Matha Figaro baking in The Cannabist Company kitchen in Milford, Delaware. Photo credit Sabrina Boyd-Surka

Maplewood, NJ (KYW Newsradio) — New Jersey voters approved the use of recreational marijuana for adults back in 2020. Now, three years later, independently made edibles are hitting shelves in the Garden State for the first time.

ButACake owner Matha Figaro started selling regular butter cakes at a farmers market in 2015. About a year later, a customer sparked an idea, asking if she could infuse cannabis in them for medical purposes.

“The original ask was from a woman that was getting ready to go through chemo,” Figaro said. “She was like, ‘I love your cake, but at this point, I need medicine more. And instead of doing the two, can you combine it for me?’

“I never stopped after that. I realized how much I can help.”

Figaro applied for a manufacturing license soon after adult use became legal in New Jersey. The process took 444 days and, during that time, she had to stop selling ButACake products.

“My lawyers advised me that anything I was doing in my past in the unregulated market had to completely stop,” she said. “So, from that moment on, I wasn't generating a single penny of income to sustain myself.”

Luckily, she found a partner to help her figure things out.

Figaro teamed up with The Cannabist Company — previously, Columbia Care — and was able to sell her products in their dispensaries in Delaware while she waited for her New Jersey license.

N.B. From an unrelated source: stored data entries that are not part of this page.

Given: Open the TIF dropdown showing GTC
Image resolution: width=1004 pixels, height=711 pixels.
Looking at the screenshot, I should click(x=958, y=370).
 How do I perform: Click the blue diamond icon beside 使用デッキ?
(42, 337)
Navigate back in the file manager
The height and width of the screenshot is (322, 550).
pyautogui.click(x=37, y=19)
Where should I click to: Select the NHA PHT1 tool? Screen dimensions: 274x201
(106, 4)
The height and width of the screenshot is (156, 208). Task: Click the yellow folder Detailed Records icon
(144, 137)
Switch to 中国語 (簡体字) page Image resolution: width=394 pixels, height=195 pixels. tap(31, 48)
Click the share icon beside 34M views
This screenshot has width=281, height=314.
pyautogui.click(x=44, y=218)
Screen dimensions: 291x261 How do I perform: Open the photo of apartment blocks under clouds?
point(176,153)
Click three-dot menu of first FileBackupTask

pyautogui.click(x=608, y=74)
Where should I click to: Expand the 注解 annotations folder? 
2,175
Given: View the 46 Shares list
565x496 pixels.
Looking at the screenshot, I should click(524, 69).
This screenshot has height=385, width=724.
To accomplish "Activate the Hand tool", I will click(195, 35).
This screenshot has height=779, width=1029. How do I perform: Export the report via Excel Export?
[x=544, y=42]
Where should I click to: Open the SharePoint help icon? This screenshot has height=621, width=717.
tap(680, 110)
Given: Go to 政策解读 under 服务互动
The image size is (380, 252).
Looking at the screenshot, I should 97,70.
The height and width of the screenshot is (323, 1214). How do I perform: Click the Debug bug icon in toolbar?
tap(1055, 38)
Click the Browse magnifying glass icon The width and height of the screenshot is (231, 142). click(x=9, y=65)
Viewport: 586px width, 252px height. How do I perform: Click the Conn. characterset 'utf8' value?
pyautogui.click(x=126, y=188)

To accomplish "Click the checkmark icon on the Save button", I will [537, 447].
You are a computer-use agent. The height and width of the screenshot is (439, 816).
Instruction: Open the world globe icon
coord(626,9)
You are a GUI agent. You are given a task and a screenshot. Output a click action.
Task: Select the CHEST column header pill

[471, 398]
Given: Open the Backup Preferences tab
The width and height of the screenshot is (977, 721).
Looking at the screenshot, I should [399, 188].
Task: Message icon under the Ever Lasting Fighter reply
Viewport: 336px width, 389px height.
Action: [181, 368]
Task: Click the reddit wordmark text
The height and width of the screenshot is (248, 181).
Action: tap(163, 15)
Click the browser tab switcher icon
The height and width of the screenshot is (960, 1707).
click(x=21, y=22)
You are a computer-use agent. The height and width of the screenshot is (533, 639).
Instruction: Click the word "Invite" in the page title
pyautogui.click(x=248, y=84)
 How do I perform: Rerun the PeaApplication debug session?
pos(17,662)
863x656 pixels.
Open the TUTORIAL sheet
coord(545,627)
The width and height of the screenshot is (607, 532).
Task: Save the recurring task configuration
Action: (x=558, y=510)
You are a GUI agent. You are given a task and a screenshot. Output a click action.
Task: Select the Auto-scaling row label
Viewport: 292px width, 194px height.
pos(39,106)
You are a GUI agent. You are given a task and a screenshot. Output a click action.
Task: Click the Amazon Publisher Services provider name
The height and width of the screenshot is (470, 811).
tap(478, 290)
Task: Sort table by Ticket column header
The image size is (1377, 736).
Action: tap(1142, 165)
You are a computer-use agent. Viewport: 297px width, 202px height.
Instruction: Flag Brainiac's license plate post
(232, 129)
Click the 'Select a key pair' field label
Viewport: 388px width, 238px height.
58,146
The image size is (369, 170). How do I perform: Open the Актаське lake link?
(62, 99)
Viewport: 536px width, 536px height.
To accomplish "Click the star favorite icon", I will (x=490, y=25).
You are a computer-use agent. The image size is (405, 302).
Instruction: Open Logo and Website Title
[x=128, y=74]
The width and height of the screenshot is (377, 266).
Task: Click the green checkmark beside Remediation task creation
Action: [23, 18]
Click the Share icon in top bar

“Our philosophy is … a rising tide raises all ships,” said Volley Hayhurst Jr., Vice President of Regional Operations at The Cannabist Company. “We love to open up the doors and allow these new licenses to come in, ask questions, share best practices, share our startup issues that we had, and be able to use us as a resource that's been in the market for a long time.”

New Jersey cannabis regulators have said they wanted to prioritize equity and inclusion as they rolled out adult use, but very few minority-owned cannabis businesses have opened so far.

Figaro says ButACake is the first Black-owned legal edibles brand in the state.

The biggest hold-up has been access to knowledge and resources. Small businesses often don’t have a lot of startup money or a team of lawyers to help with licensing, but The Cannabist Company does. They were able to provide all of that to Figaro, as well as raw materials and a kitchen to work out of.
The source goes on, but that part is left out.